TASK -> Count up the lines holding "will" in the material, then reply with only the number.

THE DATA ->
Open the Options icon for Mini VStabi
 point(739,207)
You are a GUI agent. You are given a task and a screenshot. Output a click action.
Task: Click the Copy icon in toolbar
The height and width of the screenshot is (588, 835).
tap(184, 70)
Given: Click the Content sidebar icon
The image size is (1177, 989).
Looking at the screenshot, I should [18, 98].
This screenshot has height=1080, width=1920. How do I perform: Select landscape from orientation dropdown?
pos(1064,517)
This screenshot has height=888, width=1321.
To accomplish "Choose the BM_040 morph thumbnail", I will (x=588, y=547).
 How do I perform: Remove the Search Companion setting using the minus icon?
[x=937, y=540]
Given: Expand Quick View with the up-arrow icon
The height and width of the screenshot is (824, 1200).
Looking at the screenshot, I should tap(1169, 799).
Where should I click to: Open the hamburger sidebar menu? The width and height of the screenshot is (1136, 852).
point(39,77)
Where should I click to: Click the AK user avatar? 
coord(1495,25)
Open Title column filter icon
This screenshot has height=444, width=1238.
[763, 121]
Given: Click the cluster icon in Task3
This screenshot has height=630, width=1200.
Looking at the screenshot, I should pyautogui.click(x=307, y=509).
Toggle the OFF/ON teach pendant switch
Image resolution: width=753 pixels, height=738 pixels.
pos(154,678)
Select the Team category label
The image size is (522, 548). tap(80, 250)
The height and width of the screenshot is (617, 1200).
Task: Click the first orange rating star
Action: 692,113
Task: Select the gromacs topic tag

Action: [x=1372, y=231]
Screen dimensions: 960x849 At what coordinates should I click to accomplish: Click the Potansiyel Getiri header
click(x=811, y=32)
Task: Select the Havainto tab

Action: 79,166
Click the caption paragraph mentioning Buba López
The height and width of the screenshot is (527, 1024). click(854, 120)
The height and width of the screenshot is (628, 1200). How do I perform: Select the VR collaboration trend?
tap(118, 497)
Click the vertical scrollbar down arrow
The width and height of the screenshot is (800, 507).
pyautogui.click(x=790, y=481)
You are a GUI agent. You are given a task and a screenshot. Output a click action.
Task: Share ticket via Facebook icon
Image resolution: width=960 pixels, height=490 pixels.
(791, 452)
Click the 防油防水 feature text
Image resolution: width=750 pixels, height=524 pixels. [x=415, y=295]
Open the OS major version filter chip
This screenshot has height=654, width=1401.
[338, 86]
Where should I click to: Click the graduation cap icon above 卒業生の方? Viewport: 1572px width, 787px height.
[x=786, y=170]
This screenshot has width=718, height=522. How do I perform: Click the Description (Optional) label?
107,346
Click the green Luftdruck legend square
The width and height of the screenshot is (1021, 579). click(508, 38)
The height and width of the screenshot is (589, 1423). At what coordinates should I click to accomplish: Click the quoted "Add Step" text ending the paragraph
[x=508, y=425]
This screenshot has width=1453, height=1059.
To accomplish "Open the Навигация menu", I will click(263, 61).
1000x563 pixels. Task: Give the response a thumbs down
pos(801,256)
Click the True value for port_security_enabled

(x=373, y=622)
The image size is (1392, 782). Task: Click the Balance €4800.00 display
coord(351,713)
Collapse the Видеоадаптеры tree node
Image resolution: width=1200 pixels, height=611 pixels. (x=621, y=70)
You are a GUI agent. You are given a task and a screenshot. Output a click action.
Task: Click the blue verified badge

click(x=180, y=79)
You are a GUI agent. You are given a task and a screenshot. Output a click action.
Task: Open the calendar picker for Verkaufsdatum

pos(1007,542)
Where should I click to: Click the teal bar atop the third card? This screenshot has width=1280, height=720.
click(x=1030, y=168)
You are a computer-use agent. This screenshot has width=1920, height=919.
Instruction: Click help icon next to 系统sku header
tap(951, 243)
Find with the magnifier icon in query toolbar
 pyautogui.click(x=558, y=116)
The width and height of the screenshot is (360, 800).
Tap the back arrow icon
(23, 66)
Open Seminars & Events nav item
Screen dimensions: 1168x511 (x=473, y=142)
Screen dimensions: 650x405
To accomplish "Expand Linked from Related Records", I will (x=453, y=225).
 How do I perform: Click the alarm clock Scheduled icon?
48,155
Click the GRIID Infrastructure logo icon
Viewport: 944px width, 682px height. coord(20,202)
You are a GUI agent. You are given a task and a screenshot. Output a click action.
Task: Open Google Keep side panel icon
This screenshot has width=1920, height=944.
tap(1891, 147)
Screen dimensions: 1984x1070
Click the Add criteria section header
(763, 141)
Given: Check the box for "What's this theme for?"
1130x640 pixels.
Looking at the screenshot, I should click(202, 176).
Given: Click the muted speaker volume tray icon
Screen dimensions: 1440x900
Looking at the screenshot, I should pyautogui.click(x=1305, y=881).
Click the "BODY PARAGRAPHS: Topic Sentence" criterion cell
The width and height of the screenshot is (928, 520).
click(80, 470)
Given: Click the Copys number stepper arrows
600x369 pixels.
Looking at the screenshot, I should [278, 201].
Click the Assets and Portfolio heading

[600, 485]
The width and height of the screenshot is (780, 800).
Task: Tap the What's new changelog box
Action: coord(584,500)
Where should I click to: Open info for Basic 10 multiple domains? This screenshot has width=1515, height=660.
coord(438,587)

OUTPUT -> 3